Isn't that sort of pointless? When was the last time there was any kind of tension between Catholics and Buddhists? Except when the Buddhists murdered Jesuits in Tibet, I can't think of any, at least not recently. Catholic Encyclopedia defines indifferentism like this:
The term given, in general, to all those theories, which, for one reason or another, deny that it is the duty of man to worship God by believing and practicing the one true religion. This religious Indifferentism is to be distinguished from political indifferentism, which is applied to the policy of a state that treats all the religions within its borders as being on an equal footing before the law of the country. Indifferentism is not to be confounded with religious indifference. The former is primarily a theory disparaging the value of religion; the latter term designates the conduct of those who, whether they do or do not believe in the necessity and utility of religion, do in fact neglect to fulfil its duties.

4 comments:

Anonymous said...

Whaaat? No muslims??? That is about the only religion on earth that needs to learn to play nice with the other kiddies.

I don't know why this monk is being singled out. John Paul II did it first. Benedict XVI does it now.

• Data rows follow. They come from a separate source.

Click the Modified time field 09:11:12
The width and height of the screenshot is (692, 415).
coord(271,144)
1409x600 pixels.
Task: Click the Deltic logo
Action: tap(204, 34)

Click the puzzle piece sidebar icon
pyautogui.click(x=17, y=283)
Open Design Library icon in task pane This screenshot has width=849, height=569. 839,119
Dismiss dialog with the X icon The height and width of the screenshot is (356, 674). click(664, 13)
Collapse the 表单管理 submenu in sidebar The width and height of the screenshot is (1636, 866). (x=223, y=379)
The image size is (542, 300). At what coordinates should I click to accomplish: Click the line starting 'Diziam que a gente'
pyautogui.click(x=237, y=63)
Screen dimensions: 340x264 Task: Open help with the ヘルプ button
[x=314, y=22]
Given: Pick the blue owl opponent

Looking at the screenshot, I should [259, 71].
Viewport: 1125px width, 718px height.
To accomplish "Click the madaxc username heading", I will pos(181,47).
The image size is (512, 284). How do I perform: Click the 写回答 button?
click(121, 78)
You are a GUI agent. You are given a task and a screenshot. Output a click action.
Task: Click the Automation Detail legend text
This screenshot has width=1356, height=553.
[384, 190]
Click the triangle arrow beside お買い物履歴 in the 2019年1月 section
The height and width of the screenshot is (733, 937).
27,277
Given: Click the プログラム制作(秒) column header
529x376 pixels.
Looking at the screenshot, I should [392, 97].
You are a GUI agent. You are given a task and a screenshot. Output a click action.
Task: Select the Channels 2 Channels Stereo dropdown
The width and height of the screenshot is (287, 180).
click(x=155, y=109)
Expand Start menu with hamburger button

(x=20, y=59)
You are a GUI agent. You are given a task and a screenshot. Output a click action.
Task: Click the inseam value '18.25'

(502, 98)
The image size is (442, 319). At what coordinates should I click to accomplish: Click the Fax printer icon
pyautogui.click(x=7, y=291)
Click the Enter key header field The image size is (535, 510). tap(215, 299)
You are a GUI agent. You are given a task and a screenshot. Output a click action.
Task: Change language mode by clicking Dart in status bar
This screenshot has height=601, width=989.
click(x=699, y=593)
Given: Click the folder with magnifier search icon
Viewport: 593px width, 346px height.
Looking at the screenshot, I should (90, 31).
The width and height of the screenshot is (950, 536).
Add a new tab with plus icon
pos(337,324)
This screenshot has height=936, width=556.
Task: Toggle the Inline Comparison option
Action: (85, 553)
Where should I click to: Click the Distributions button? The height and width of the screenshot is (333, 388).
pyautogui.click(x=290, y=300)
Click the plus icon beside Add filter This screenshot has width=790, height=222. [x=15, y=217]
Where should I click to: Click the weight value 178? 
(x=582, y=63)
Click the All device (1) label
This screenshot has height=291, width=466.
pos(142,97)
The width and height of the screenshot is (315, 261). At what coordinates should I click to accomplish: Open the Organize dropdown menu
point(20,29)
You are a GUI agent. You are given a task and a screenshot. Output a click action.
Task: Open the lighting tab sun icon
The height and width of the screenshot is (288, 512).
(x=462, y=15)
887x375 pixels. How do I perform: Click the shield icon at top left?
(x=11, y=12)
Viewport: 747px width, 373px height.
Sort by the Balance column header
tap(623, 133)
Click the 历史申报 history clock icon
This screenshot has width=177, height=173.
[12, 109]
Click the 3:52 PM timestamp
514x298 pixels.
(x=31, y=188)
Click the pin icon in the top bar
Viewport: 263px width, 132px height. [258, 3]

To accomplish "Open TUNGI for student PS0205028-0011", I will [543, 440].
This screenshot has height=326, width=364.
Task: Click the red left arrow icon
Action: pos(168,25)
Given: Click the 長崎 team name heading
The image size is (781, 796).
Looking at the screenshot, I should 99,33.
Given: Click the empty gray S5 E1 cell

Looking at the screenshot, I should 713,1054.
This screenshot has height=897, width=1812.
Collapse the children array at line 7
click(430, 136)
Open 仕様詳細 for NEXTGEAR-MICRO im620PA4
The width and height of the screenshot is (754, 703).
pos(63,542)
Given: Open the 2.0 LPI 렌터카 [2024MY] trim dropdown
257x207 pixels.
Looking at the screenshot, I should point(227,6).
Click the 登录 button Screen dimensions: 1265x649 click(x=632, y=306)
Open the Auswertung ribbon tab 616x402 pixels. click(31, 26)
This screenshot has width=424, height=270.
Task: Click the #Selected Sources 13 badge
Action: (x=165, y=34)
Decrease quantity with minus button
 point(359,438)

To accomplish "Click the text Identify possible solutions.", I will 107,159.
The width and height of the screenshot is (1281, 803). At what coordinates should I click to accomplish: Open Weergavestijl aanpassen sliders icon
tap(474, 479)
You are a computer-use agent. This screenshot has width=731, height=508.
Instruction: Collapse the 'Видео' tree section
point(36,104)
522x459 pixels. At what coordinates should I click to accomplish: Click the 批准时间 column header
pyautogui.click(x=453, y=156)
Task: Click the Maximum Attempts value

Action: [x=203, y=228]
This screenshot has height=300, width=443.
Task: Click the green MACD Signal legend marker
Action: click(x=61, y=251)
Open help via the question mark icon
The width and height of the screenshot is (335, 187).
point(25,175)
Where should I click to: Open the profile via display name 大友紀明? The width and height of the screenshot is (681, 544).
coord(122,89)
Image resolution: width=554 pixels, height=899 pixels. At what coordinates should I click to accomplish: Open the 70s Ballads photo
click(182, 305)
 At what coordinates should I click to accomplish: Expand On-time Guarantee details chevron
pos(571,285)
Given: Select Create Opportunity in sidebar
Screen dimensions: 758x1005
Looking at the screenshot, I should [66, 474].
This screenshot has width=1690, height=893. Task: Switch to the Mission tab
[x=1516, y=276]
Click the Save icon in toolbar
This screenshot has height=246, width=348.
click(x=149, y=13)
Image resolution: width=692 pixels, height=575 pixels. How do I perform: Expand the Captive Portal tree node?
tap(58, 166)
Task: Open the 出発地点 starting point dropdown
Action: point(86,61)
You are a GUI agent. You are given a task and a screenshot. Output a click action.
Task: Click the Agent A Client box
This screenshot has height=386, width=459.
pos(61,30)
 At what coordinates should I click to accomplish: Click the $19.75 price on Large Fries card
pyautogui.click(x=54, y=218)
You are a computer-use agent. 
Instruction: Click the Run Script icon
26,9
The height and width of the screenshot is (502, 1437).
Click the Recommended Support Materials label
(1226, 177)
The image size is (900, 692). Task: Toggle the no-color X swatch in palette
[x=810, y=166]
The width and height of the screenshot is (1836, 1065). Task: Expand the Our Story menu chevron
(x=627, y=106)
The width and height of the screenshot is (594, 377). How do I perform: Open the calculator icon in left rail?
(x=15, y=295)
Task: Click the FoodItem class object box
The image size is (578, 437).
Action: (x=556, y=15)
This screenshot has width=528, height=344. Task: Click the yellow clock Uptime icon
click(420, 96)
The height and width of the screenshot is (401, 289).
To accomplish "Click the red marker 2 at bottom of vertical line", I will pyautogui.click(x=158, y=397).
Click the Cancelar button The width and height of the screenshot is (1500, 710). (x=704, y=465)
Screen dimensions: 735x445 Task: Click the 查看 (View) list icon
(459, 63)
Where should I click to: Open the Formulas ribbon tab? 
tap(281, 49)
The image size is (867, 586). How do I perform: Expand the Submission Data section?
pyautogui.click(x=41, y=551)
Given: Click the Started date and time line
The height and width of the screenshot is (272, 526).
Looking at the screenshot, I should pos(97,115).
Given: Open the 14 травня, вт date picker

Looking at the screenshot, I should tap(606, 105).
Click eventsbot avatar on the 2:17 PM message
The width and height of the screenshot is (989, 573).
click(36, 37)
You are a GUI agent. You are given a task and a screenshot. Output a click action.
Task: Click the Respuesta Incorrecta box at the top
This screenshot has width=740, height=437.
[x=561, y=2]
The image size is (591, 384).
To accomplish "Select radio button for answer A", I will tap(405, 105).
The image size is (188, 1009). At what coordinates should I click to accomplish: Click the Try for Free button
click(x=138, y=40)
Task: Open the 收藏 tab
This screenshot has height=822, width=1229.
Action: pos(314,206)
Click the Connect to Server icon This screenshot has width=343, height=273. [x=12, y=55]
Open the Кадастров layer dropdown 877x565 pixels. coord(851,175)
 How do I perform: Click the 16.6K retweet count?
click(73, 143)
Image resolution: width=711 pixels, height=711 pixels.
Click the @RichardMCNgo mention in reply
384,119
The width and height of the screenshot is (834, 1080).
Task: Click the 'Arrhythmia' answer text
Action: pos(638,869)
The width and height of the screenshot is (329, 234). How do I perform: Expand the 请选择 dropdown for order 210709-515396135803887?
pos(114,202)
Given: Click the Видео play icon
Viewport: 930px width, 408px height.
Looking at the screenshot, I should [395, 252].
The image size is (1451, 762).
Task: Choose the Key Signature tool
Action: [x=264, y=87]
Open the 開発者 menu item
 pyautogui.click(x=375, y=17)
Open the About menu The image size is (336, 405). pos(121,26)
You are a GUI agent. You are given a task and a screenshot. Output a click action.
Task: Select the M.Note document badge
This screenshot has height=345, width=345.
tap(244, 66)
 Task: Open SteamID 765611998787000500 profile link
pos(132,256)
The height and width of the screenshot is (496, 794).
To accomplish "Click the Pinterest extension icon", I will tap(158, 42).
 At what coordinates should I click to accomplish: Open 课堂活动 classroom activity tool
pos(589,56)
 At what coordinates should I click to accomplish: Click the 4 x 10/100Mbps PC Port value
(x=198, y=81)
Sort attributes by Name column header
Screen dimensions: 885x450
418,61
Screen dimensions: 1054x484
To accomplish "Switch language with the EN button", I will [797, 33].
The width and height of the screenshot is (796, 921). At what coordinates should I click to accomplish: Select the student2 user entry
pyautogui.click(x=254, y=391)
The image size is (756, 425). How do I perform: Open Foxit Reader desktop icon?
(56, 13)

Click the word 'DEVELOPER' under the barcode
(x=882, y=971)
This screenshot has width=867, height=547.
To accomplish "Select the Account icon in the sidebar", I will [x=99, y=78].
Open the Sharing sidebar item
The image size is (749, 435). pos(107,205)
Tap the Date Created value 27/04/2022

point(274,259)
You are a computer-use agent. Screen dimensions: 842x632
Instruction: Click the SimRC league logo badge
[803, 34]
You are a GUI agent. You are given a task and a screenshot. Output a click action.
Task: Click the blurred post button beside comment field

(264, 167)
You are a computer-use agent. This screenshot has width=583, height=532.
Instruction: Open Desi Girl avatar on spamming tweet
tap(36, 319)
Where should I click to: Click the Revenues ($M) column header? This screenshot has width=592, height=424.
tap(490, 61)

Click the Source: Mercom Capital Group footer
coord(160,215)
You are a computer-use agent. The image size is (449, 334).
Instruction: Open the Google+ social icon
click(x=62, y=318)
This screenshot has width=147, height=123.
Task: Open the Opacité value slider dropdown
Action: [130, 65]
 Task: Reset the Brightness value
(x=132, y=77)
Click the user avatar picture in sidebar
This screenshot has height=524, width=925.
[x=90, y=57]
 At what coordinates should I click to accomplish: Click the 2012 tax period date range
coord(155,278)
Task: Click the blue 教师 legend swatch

In many languages "nada" means "nothing." At least the hermitage is appropriately named.

Tancred said...

As scandalous as John Paul II's appearances were, they didn't constitute the flagrant rejection of Extra Ecclesiam Nulla Salus this does.

Elizabeth D said...

One of St John's more recent vocations was Fr John Meoska, who was first a diocesan priest who then decided years ago he had a vocation to the Spiritual Life Institute (which according to Fr Meoska is a secular institute of diocesan right), then after a shakeup in SLI following (apparently) the laicization of their founder Fr William McNamara OCD he decided to join St John's Abbey and is currently in temporary vows. SLI indeed has a considerable history of religious indifferentism, doctrinal problems, misrepresenting the nature of their group as "religious life", a "monastery" with an "abbess" etc. Since it is a secular hermit group that includes both men and women, these misrepresentations are somewhat serious. However it should be said, sending a monk on sabbatical to SLI is not as grave as sending a St John's brother on sabbatical to the basically interdicted formerly Catholic Holy Wisdom Monastery of "Benedictine nuns" in Wisconsin that has a lay led "Eucharist"--which happened recently.

Tancred said...

Yes, that was Brother Paul Richards who until a few years back, headed their boys choir.